Even though her health was declining, Urmila continued to travel to India for 5 years after she executed her Will. The Judge did not accept that there were any real signs of dementia until at least 2000. He did not accept that any physical or mental frailty in 1998 had any material effect on her ability to have knowledge and approval of the contents of her Will.

Nor did the Judge see anything to the point that there was no good reason for Urmila to create a disparity under her Will. It was inescapable that Mr Gupta sought to create such a disparity. As he was head of the family, it was not surprising that Urmila went along with his wishes. Nor had Urmila treated her children equally under her Indian Will.

The execution of the Will

In the light of the evidence before him, the Judge had no doubt that Urmila would not have executed the Will if she did not understand and approve its terms.

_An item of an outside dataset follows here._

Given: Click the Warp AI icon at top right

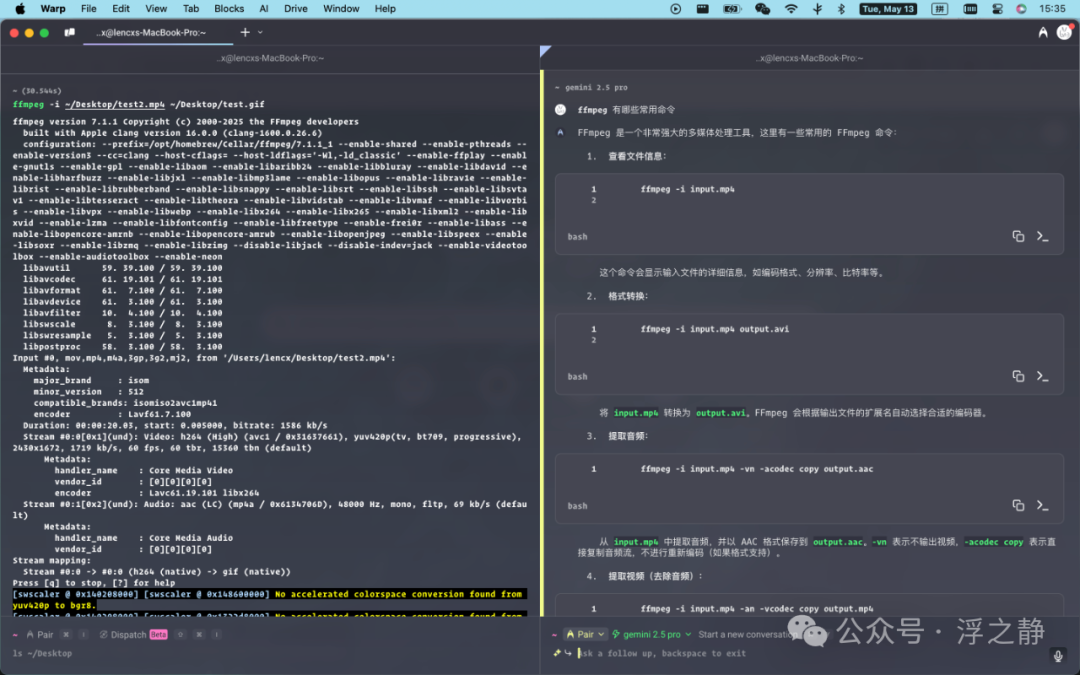Looking at the screenshot, I should pos(1043,32).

He also had no doubt that Mr Gupta as a fundamentally decent loving husband would not have permitted her to do so. In these circumstances, the Judge was satisfied that the Will was executed with the knowledge and approval of Urmila. He did not consider there were any suspicious circumstances shown concerning the execution of the Will.

Therefore, the claim failed.

Practice points

  1. It is worth noting the Judge’s comments that:
    1. While the testatrix must know and approve of the contents of the Will, she need not understand their legal effect.
    2. It followed that the testatrix may know and approve of a Will even if she was mistaken as to its meaning.
  2. It was also interesting that the Judge found that the fact that one partner was accustomed to go along with the wishes of another was not, in a case where there is no undue influence, a suspicious circumstance. On the contrary, it provided an explanation for the terms of the Will.
  3. Clients will need to understand that there is a high threshold to cross if the presumption of knowledge and approval is to be rebutted.